The lab put together a thick book of documentary evidence for each family. Hugh Thomason, sitting in his living room recently, paged through pictures of his brother's remains. The complete skeleton was laid out for a photograph, like a formal pose.

"This is Clyde," he said. "Look at his teeth. They're still white."

THE FAMILIES of the dead have spent hours similarly assembling the memories of their loved ones. Thomason and his wife, Jean, spent two months compiling four thick albums about Clyde's life.

A history buff and retired political science professor, Thomason became the family curator of Clyde's legacy. The bronze Medal of Honor rests in his living room in a box with its original pale blue ribbon. On the fireplace mantle sits the silver mesh-encased champagne bottle that in 1943 christened a Navy destroyer, the U.S.S. Thomason, named after his brother.

"It's probably fair to say I really didn't know him, or at least, I didn't know him the way I do now after reading all his letters and putting all this together," said Thomason, who spent nine years on active duty in the Marines himself. "It made me regret even more his loss. He was such a promising young man -- smart, full of fun, ambitious."

Giesin had heard tales of his uncle's heroism since he was a boy growing up in Michigan. He and his mother would stay up late at night watching and re-watching the 1943 movie "Gung Ho," which depicted the raid.

"He was supposed to have been a great athlete, into swimming, football, very shy," Giesin said. "My mother always told me to throw my shoulders back, walk proud, to show respect for the kind of man he was."

Giesin later joined the Marines himself, serving in a reserve unit, partly out of admiration for his uncle. But his interest in the subject waxed and waned over the years as he married, moved to Louisville and built a career as a state social services employee. Then in 1989, someone handed him a book called "The Corps: A Call to Arms," a semi-fictional account of the Makin Island battle.

Wanting to put the ghost of his uncle to rest, Giesin began trying to find out more about the raid.
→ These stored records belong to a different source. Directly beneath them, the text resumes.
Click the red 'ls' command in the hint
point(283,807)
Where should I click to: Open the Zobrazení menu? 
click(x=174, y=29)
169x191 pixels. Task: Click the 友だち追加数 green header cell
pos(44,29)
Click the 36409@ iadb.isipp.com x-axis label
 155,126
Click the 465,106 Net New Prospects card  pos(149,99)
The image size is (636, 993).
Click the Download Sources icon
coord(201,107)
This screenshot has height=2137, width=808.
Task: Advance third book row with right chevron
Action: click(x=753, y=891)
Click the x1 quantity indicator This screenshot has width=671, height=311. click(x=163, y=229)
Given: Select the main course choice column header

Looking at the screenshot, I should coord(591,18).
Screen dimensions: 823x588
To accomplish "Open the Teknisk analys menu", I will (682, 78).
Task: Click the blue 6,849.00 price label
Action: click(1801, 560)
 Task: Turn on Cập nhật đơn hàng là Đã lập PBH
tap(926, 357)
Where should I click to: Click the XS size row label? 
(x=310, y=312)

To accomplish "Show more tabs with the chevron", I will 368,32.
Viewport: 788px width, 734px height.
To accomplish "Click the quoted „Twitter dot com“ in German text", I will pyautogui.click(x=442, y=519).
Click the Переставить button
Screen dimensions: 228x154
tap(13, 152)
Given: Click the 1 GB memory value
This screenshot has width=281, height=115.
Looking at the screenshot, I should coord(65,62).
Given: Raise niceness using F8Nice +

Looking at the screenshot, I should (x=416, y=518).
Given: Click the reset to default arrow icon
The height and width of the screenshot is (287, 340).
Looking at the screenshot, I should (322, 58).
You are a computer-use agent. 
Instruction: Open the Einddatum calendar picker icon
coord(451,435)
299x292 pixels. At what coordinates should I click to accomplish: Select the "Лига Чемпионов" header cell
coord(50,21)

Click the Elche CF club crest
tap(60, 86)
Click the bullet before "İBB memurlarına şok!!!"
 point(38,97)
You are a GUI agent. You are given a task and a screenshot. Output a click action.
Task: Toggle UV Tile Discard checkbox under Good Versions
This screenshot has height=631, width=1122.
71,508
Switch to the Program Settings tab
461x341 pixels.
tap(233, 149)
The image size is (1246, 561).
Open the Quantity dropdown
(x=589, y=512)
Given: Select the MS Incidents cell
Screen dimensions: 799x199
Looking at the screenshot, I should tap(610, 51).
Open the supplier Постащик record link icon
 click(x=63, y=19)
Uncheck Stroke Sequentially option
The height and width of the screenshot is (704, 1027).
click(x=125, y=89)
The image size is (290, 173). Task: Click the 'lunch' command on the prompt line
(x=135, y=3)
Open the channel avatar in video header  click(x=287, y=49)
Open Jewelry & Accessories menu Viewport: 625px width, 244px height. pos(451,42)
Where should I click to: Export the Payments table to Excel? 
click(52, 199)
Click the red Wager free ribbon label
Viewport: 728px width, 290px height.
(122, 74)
Ultimately, he met other Marine Raiders who were pushing to have the remains recovered. Giesin wrote letters to Congress and provided the forensics lab with bits of information to help. He even found a contact for the native islander who later nearly pinpointed the grave site.

GIESIN HAS copies of articles from magazines in the 1940s and '50s about Carlson's Raiders. Spent bullet casings and vials of sand from Makin Island sit on his kitchen table.

He is fascinated by the Raiders, whom he considers to have demonstrated the ultimate courage. "The uniforms they wore were dyed black. This is strictly James Bond stuff back in the '40s. They wanted to blend in with the night," Giesin said.

Both Giesin and Thomason and their families plan to attend the official funeral in August as their relatives are laid to rest at last.

"I feel like we have a bond with these other people who died there," Giesin said. "I feel like we owe them something, really."